The other place I've earmarked for tomorrow is the Roman arena. I have been to Rome a few times but never been in the Colosseum. This is a good opportunity to take a look at a similar, if smaller, structure. During the evenings, the arena is still used to stage large opera productions. It is Aida tomorrow and I'm tempted to go as I have never seen an opera before, and what a place to see one, even if it is the only time in my life I do. The cheap seats up in the stone circle are about €25. I'll decide properly tomorrow. 

After about an hour of wandering and browsing in the shops I reached Piazza Erbe where a market is held.
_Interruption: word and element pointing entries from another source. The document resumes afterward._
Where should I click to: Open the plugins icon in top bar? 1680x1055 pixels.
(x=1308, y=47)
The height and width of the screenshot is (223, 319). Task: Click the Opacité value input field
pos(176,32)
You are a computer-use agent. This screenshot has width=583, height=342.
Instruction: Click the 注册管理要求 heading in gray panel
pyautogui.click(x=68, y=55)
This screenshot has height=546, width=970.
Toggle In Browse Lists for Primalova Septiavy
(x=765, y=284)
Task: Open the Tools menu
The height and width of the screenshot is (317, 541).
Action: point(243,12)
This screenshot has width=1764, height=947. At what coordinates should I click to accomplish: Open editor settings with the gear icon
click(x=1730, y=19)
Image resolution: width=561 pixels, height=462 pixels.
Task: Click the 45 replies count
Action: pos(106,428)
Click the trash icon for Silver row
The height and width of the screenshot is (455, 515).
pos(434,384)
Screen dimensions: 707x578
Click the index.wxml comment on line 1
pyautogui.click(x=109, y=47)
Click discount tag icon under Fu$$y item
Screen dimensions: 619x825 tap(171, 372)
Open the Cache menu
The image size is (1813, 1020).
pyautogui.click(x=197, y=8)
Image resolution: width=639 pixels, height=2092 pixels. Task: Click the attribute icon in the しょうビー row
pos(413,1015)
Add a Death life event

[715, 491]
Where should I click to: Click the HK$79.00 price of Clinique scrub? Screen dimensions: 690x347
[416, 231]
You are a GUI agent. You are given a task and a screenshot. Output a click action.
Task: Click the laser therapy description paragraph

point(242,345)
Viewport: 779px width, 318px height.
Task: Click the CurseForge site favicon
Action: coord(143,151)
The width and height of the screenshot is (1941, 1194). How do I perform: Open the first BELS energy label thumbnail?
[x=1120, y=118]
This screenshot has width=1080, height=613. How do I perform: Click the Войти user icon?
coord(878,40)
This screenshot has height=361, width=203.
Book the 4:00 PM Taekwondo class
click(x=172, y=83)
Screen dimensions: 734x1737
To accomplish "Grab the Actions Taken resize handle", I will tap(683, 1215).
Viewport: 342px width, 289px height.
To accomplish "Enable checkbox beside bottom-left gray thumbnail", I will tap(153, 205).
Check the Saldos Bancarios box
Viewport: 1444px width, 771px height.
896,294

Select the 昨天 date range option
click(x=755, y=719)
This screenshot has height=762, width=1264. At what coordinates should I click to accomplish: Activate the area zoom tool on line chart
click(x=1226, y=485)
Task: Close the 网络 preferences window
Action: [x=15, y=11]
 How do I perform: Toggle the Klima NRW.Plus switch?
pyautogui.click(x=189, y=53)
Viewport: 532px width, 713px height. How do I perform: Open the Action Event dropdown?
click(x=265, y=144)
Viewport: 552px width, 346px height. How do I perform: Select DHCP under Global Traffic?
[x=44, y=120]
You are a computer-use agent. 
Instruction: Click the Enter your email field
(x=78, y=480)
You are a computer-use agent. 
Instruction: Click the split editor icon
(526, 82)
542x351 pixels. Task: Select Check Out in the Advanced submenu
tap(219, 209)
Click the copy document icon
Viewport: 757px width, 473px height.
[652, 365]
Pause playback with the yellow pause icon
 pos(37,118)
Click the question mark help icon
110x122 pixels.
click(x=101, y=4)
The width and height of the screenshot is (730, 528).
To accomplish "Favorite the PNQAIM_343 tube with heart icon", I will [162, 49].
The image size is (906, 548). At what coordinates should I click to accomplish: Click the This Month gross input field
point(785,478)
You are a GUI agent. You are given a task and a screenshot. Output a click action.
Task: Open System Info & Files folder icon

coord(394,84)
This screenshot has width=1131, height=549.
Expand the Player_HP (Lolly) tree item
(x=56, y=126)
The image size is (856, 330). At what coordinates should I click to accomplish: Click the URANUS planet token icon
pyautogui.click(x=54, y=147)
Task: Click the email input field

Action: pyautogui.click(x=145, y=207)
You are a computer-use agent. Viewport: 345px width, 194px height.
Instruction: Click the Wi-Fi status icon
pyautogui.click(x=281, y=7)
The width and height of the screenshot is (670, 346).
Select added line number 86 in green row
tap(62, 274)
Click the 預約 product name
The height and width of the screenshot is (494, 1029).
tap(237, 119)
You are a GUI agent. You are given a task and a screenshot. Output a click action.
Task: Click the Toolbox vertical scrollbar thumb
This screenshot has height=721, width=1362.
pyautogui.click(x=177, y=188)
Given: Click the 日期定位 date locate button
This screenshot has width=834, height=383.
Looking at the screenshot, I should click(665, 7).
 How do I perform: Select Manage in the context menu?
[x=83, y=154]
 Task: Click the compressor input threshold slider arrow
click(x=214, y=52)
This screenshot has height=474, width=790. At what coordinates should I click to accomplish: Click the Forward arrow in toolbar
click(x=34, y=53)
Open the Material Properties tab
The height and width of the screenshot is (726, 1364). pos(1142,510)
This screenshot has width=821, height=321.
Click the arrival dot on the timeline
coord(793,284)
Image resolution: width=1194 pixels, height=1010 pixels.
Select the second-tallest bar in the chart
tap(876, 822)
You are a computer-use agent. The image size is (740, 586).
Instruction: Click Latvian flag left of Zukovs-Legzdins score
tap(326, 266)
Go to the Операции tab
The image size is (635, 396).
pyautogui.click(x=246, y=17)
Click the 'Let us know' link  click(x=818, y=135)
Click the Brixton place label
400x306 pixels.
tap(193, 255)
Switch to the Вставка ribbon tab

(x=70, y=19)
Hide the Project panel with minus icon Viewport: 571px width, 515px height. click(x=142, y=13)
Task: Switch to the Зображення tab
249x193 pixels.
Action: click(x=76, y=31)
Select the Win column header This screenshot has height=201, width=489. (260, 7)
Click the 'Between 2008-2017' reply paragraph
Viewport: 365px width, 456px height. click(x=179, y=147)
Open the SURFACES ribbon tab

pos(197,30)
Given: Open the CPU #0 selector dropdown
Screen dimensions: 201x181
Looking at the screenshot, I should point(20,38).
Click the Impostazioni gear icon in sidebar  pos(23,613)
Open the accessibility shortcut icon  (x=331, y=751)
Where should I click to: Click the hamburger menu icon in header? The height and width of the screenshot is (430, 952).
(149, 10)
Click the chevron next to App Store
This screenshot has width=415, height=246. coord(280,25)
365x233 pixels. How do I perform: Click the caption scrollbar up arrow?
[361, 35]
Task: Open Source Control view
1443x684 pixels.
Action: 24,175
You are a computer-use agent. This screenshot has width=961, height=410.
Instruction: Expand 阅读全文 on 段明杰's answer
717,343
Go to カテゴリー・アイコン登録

There were fruit and veg stalls where I bought some huge peaches, but otherwise it was mainly football shirts and cheap scarves, hats and trinkets. 


It was then time for a glass of wine.  The waiter recommended the Lugana and it did the job nicely. I'm firmly back on the white wine now, leaving the good memories of the chilled rosé back with the good memories of warm Provence.

I got back to my room at 19:00. I could walk no further, the heat from the polished marble slabs of the pavement (yes, really!) having sucked all the energy out of my legs. 

There is a nice looking pizzeria next door which I've earmarked for dinner, I don't think I can go any further tonight.

When I entered the building where I'm staying, I was greeted by the scent and flickering light of candles that someone had been in and lit, but there was not a soul around. It is as though there is an Italian house elf somewhere, discreetly making it really lovely for us guests.